8 de abril de 2013

El manuscrito rescatado en alta mar


Félix Navarrete


No la he visto más en cafetines ni prostíbulos, “echando una cana al aire” como acostumbraba decirle a sus amigos de “parranda”, cuando el mejor postor nocturno le endulzaba el oído con un poco de papel moneda, olor a lavanda y algunas historias viejas. Recuerdo su voz a lo “Vicky Carr”, masculina y sensual, acompasada al rasgueo diletante de su guitarra y el obeso vino compartido varias noches bajo el cielo impúdico de Managua.
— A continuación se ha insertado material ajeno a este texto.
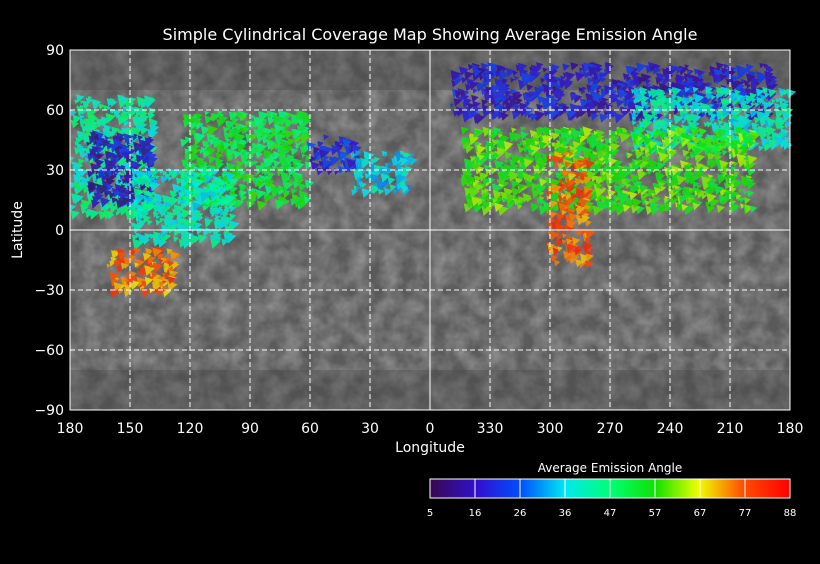  Describe the element at coordinates (430, 514) in the screenshot. I see `colorbar-label: 5` at that location.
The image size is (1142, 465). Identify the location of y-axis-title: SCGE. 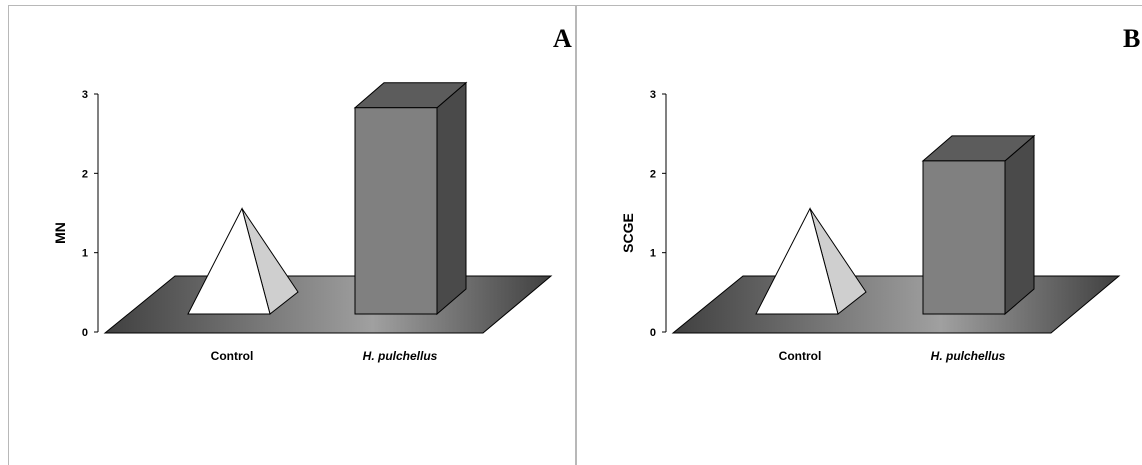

Cuando la ciudad cerraba sus puertas como dos ojos de ballena enferma, ella danzaba en las entrañas de un “cuartucho” una seca melodía, mientras la música de su cuerpo se consumía con los albores de la mañana. Si alguna vez fue mariposa, leyenda de barriada, o bitácora para locos, lo cierto es que nunca volví a saber de Samanta, la muchacha que una noche se cansó de la provincia y cambió su piel por las escamas, como quien se cambia de nombre y domicilio para vivir otra vida y otras penas.

De esta rara mujer, los pescadores hablan poco y olvidan mucho. Pero cuando baja el sol de sus caras y sube el vino en sus tertulias, comentan que Samanta embosca sus barcos en alta mar, y regala generosa sus carnes y caricias por un poco de papel moneda, licor barato, una tonada desastrosa de guitarra y quizás un par de historias viejas que lejanamente se asocien a su destino y al mío.